John Mitchell (born 21 June 1973) is an Irish musician and record producer. He primarily plays guitar and has been a member of the bands It Bites, Arena, Frost*, Kino, A, The Urbane and Lonely Robot.

Early life and career

Mitchell describes seeing Eric Clapton perform the song "Miss You" from his 1986 album August at a Prince's Trust concert as "the single defining moment that made me decide to put down the violin and pick up a guitar".

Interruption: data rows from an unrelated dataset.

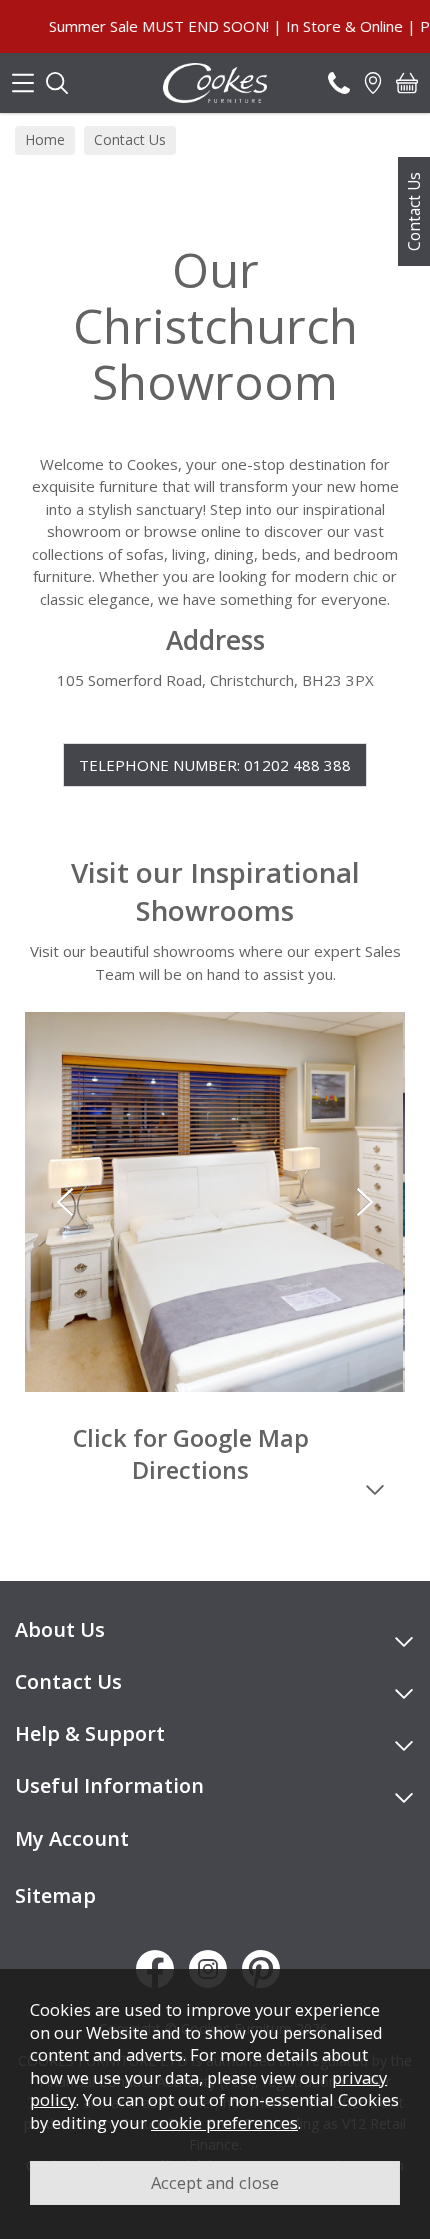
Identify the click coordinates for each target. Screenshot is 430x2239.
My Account (72, 1838)
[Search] (57, 83)
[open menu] (23, 83)
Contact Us (414, 211)
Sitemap (55, 1895)
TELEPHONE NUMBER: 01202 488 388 (215, 765)
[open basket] (407, 83)
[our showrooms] (373, 83)
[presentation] (65, 1202)
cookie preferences (224, 2122)
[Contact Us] (339, 83)
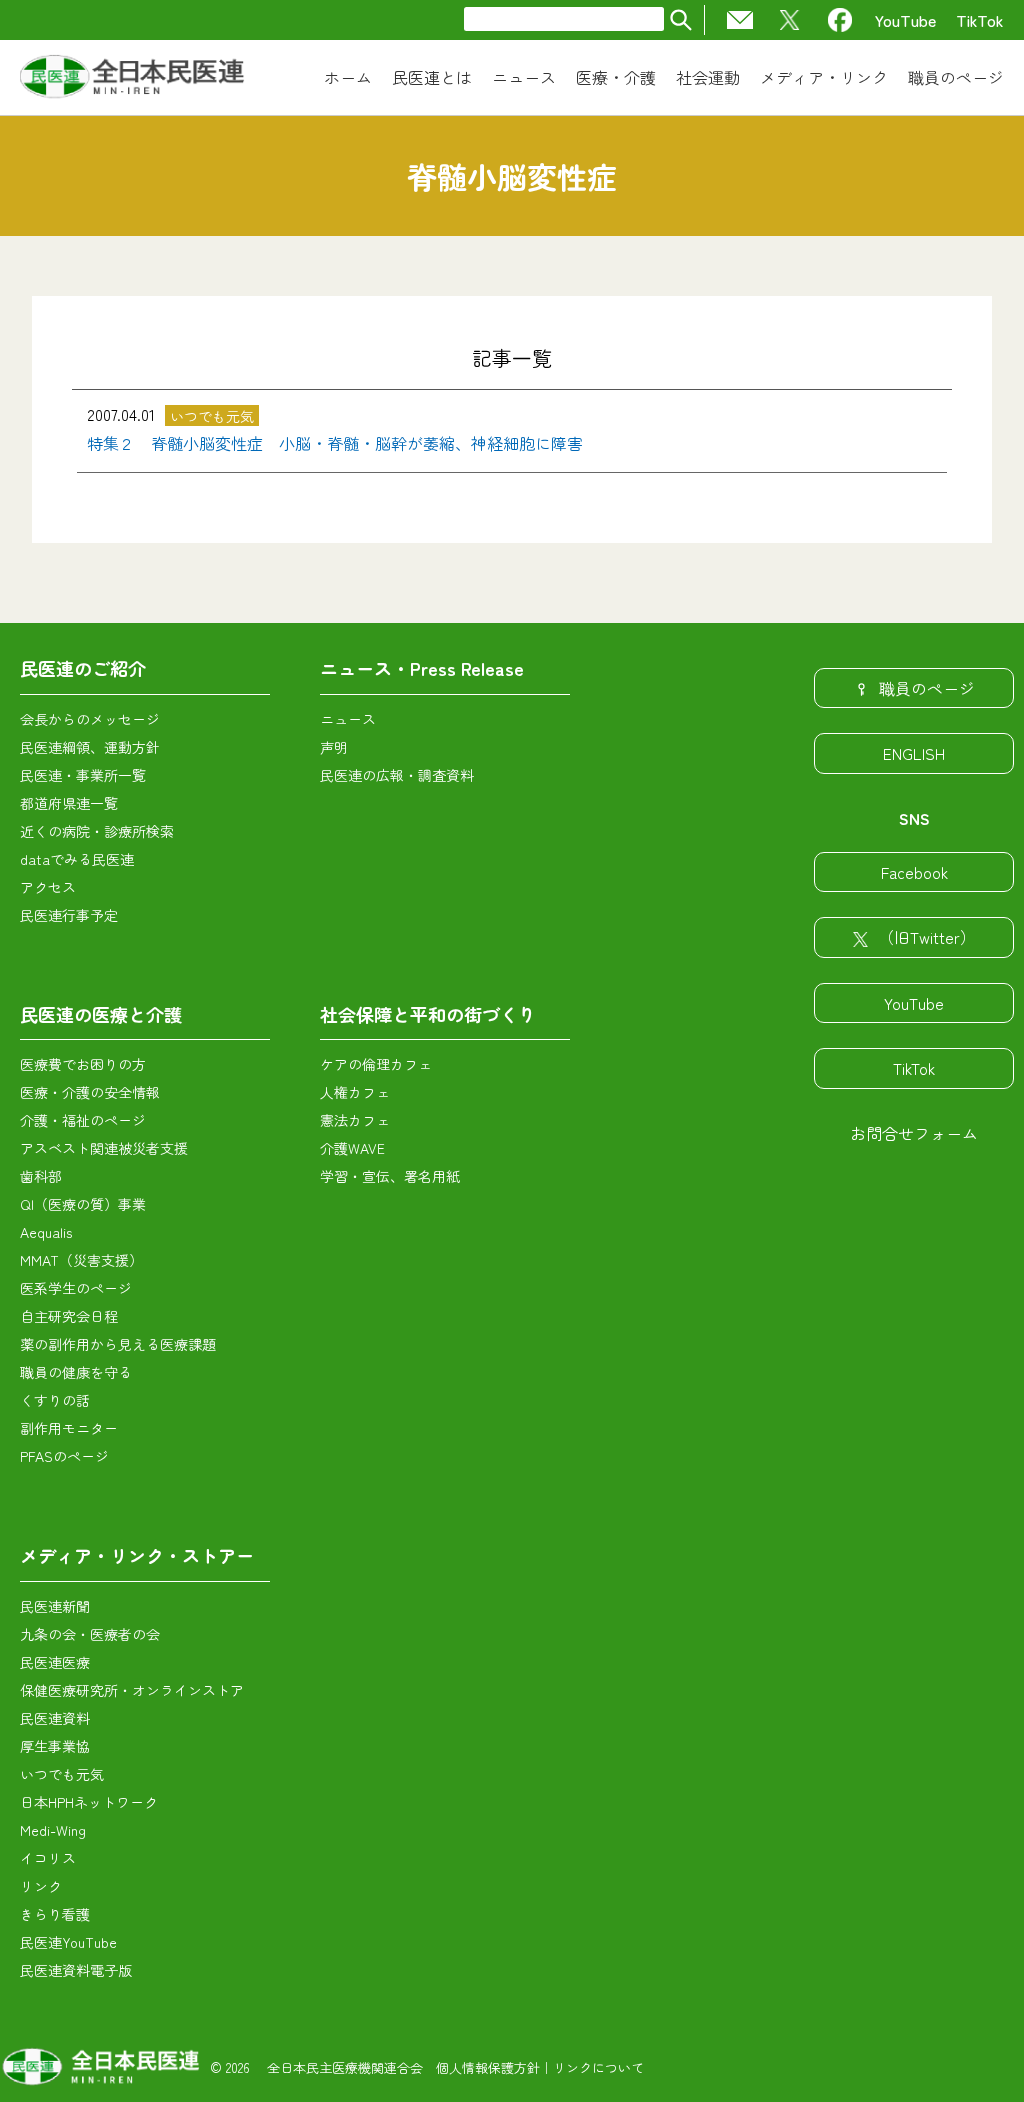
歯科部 (41, 1176)
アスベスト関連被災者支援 (104, 1148)
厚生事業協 (55, 1746)
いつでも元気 (62, 1774)
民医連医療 (55, 1662)
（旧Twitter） (927, 937)
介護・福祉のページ (83, 1120)
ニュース (348, 719)
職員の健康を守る (76, 1372)
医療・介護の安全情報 (90, 1092)
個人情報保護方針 (488, 2067)
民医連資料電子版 (76, 1970)
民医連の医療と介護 (101, 1014)
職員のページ (927, 688)
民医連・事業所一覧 (83, 775)
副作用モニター (69, 1428)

Influenced by guitarists such as Jeff Beck, Trevor Rabin and David Gilmour, Mitchell mainly sings and plays guitar, but is also a multi-instrumentalist. He is best known as the current frontman for British prog-pop band It Bites (having replaced original singer and guitarist Francis Dunnery in 2006). Mitchell has also played guitar for a number of other progressive rock bands including Arena, The Urbane, Kino, Frost*, and the John Wetton band. In 2008, Mitchell was drafted in to join A, playing bass in place of original bass player Daniel P. Carter to support The Wildhearts on their December UK tour, as well as a 10-date headline tour in 2009. In 2012, Mitchell toured with Martin Barre in his band "New Day", singing lead vocals on many songs by Jethro Tull.

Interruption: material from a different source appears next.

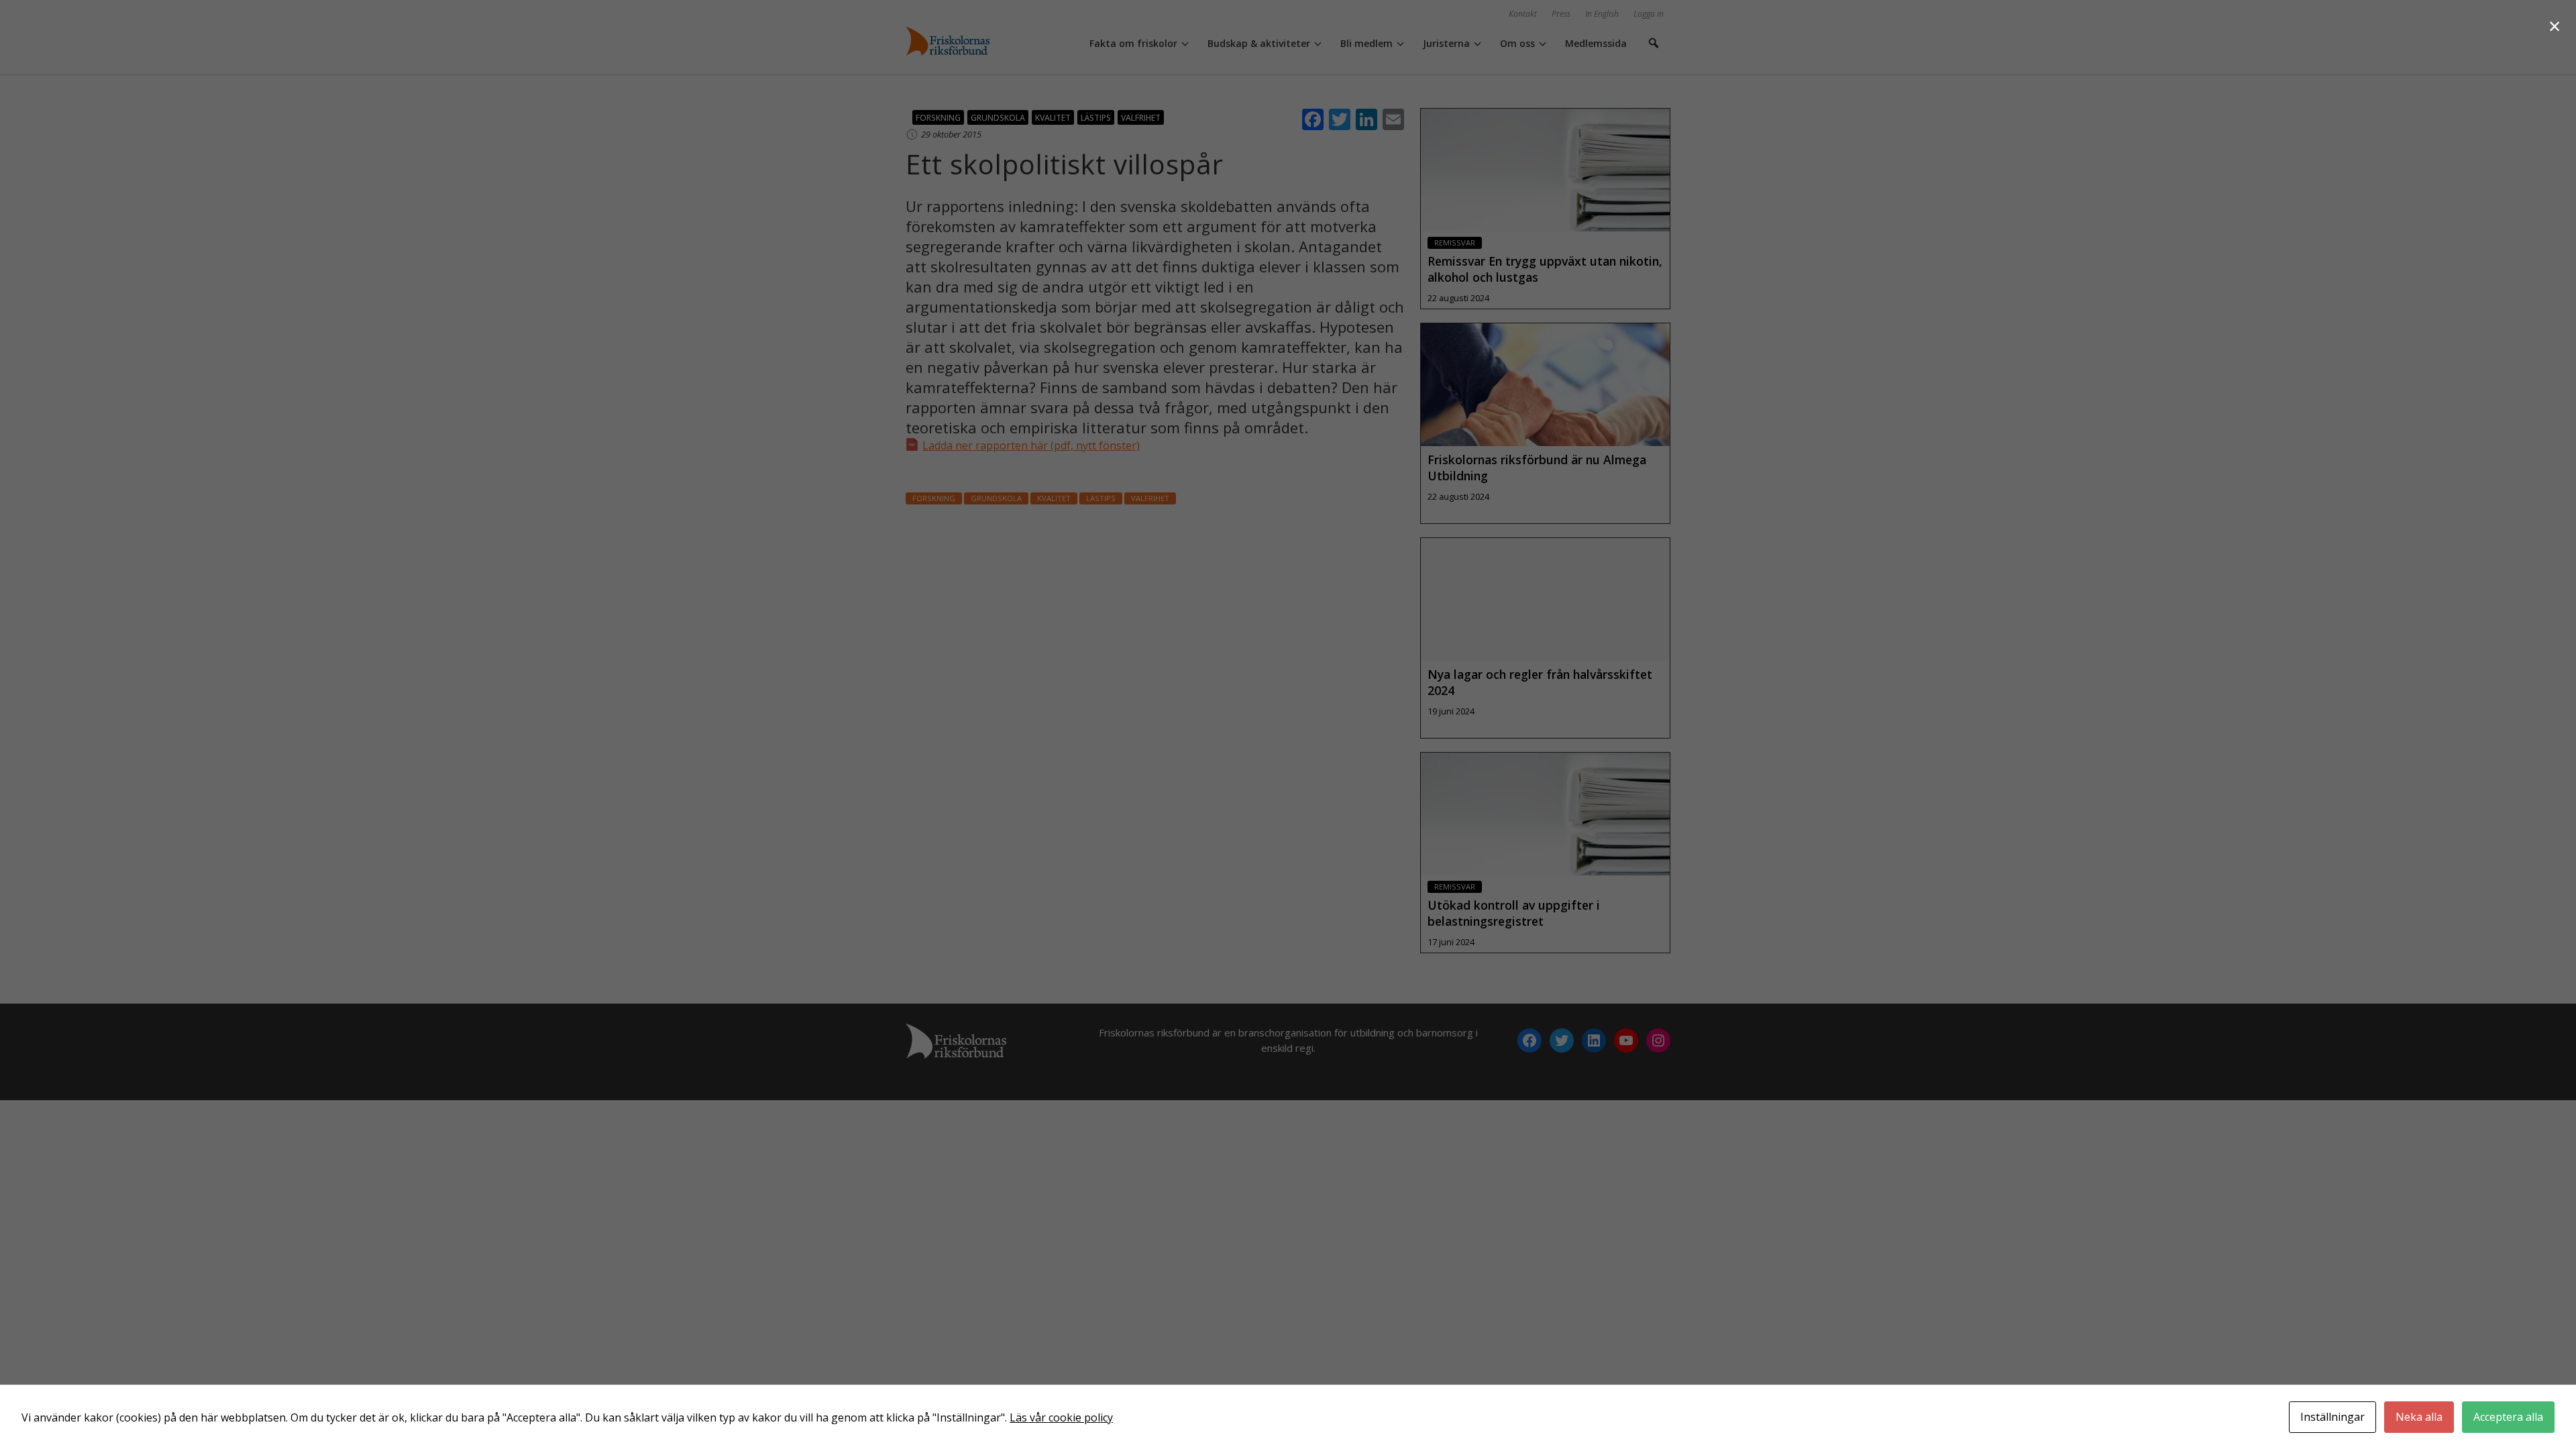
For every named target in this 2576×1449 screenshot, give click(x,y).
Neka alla (2419, 1416)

Mitchell is also a record producer and sound engineer at Outhouse Studios, a recording studio in Reading, UK, where he has recorded and produced music for a number of rock bands including Enter Shikari, You Me at Six, Lower Than Atlantis, Architects, The Blackout, Kids in Glass Houses, Funeral for a Friend, My Passion, Exit Ten, I Divide, Ivyrise, Anavae, Touchstone, Your Demise and You and What Army.

Mitchell's latest music project is a solo project called Lonely Robot, whose album Please Come Home was released on 23 February 2015. It features a number of guest artists including Peter Cox, Steve Hogarth, Jem Godfrey, Nik Kershaw, and British actor Lee Ingleby. The albums The Big Dream released in April 2017 and Under Stars (April 2019), followed.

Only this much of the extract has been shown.